If these are massive files and you are doing a lot of this then it could many, many transactions (though you could see if you can tweak the properties on the BlobStream to increase the amount of blocks retrieved at a time, etc). It may still make sense to do a DownloadFromStream on the CloudBlob (which will pull the entire contents down), then read from that stream the same way I did above.
The only real difference is that one is pulling smaller chunks at a time and the other is pulling the full file immediately. There are pros and cons for each and it will depend heavily on how large these files are and if you plan on stopping at some point in the middle of reading the file (such as "yeah, I found the string I was searching for!) or if you plan on reading the entire file anyway. If you plan on pulling the whole file no matter what (because you are processing the entire file for example), then just use the DownloadToStream and wrap that in a StreamReader.
Note: I tried this with the 1.7 SDK. I'm not sure which SDK these options were introduced.
In case anyone finds themselves here, the Python SDK for Azure Blob Storage (v12) now has the simple download_blob() method, which accepts two parameters - offset and length.
Using Python, my goal was to extract the header row from (many) files in blob storage. I knew the locations of all of the files, so I created a list of the blob clients - one for each file. Then, I iterated through the list and ran the download_blob method.
Once you have created a Blob Client (either directly via connection string or using the BlobServiceClient.get_blob_client() method), just download the first (say,) 4k bytes to cover any long header rows, then split the text using an end of line character ('\n'). The first element of the resulting list will be a header row. My working code (just for a single file) looked like:
from azure.storage.blob import BlobServiceClient
MAX_LINE_SIZE = 4096 # You can change this..
my_blob_service_client = BlobServiceClient(account_url=my_url, credential=my_shared_access_key)
my_blob_client = my_blob_service_client.get_blob_client('my-container','my_file.csv')
file_size = my_blob_client.size
offset = 0
You can then write a loop to downloading the text line by by line, by counting the byte offset at the first end-of-line, and getting the next MAX_LINE_SIZE bytes. For optimum efficiency, it'd be nice to know the maximum length of a line, but if you don't, guess a sufficiently large length.
while offset < file_size - 1:
next_text_block = my_blob_client.download_blob(offset=offset, length=MAX_LINE_SIZE)
line = next_text_block.split('\n')[0]
offset = len(line) + 1
# Do something with your line..
Hope that helps. The obvious trade-offs here are network overhead, each call for a line of text is not fast, but it achieves your requirement of reading line-by-line.
To directly answer your question, you will have to write code to download the blob locally first and then read the content in it. This is mainly because you can not just peak into a blob and read its content in middle. IF you have used Windows Azure Table Storage, you sure can read the specific content in the table.
As your text file is a blob and located at the Azure Blob storage, what you really need is to download the blob locally (as local blob or memory stream) and then read the content in it. You will have to download the blob full or partial depend on what type of blob you have uploaded. With Page blobs you can download specific size of content locally and process it. It would be great to know about difference between block and page blob on this regard.

**Data**:
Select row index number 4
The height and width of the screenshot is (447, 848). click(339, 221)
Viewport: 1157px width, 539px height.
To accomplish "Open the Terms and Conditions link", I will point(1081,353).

**Jobs**:
A) In the text on reading Azure blobs, which two parameters does the download_blob() method in the v12 Python SDK accept?
B) Using the text on reading Azure blobs, explain why code must download a blob locally before reading what it holds.

**Results in order**:
A) It accepts offset and length.

B) The blob has to be downloaded locally first, either fully or partially, because you cannot peek into a blob and read its content in the middle.